# Current Status of Realtek 8822BE



## emilengler (Jan 12, 2020)

Hello, how is this WiFi Card supported by FreeBSD? It is pretty common in lots of newer ThinkPads including E595.

Already thank you for your replies


----------



## aponomarenko (Jul 3, 2020)

I usually check WiFi cards for FreeBSD compatibility in two steps:

1. Find it's ID by https://linux-hardware.org/?view=search&name=8822be#list
2. Grep list of supported FreeBSD IDs for this ID: https://github.com/bsdhw/Drivers/blob/master/freebsd/freebsd-12.1.list

In your case ID=10ec b822 and not presented in the list.
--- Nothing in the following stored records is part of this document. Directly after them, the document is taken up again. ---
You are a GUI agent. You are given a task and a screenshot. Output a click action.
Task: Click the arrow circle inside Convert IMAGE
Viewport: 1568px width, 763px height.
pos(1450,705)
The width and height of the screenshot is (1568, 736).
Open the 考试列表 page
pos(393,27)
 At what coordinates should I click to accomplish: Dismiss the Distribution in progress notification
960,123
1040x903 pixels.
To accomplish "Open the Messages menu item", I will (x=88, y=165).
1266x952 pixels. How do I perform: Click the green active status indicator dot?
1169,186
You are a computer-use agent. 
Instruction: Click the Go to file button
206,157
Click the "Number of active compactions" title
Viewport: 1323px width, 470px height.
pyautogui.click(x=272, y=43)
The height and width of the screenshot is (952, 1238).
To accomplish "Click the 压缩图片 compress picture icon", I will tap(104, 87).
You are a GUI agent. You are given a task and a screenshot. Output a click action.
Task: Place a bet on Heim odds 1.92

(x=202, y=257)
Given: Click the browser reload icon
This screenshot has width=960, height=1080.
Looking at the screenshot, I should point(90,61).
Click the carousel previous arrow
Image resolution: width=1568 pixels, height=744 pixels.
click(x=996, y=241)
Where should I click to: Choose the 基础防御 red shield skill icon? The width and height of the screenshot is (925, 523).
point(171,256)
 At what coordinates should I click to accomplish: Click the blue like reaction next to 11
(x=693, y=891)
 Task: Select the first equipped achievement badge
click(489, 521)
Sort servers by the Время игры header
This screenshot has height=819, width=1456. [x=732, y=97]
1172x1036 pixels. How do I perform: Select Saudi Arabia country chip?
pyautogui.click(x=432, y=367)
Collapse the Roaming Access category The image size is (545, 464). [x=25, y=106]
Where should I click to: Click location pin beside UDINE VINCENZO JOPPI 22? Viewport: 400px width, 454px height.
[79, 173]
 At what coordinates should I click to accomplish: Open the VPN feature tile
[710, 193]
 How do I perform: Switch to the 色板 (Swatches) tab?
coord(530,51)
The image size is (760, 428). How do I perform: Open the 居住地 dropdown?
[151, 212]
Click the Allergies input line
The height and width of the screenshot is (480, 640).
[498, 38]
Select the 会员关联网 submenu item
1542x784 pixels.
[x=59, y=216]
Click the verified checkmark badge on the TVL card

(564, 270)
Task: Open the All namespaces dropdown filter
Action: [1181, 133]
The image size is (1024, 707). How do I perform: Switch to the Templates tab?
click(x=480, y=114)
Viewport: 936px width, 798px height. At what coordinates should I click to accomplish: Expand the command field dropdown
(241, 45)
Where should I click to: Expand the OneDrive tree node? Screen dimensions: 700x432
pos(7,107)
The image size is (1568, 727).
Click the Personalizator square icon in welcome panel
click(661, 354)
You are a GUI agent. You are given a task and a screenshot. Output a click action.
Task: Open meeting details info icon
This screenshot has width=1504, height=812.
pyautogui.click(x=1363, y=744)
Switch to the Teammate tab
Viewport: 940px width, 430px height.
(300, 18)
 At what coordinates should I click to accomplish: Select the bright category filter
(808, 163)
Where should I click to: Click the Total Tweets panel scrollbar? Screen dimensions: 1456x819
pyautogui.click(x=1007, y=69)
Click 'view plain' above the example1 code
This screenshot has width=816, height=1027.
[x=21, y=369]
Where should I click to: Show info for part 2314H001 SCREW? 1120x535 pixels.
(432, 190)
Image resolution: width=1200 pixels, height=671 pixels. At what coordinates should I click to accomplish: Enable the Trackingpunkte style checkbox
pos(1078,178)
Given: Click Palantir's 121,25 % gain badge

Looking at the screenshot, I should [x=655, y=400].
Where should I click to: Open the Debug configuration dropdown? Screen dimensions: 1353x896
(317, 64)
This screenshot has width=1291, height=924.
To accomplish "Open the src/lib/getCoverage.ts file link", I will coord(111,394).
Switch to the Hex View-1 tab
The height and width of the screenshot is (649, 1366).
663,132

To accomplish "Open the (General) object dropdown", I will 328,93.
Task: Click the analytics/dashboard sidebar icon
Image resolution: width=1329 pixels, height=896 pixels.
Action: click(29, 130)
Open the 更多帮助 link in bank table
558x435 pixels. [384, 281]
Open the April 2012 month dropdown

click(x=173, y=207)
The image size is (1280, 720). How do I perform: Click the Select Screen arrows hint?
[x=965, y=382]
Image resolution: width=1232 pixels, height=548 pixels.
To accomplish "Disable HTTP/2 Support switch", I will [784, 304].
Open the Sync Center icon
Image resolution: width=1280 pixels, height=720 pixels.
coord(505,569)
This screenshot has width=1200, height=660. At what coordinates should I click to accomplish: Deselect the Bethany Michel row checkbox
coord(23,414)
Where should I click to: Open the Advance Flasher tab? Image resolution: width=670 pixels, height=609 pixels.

So it's not supported by FreeBSD up to 12.1.


----------



## GeorgePatches (Dec 25, 2021)

So I'm interested in the same device.  I checked the list of supported IDs for FreeBSD 13 and it's not supported either.  What can I (or anyone else) do to help get it supported in new versions?


----------



## grahamperrin@ (Dec 28, 2021)

Try:



			WiFi/Iwlwifi - FreeBSD Wiki
		


Plus some of the discussion at/around <https://forums.freebsd.org/posts/539628>


----------



## Andriy (Dec 29, 2021)

grahamperrin said:


> Try:
> 
> 
> 
> ...


Iwlwifi is for Intel cards / chips?


----------



## grahamperrin@ (Dec 29, 2021)

Thanks for the correction! My bad. Now struck through.

I was over-generalising from what's pictured in the Technology Roadmap.


----------



## grahamperrin@ (Dec 29, 2021)

Is RTL8822BE akin to 8822BE?

From WiFi/Rtw88 - FreeBSD Wiki, which mentions the former: 



> … consolidated PRs with requests for driver …



FreeBSD bug 248235 – rtw88: RTL8822CE 802.11ac PCIe support (WIP)


----------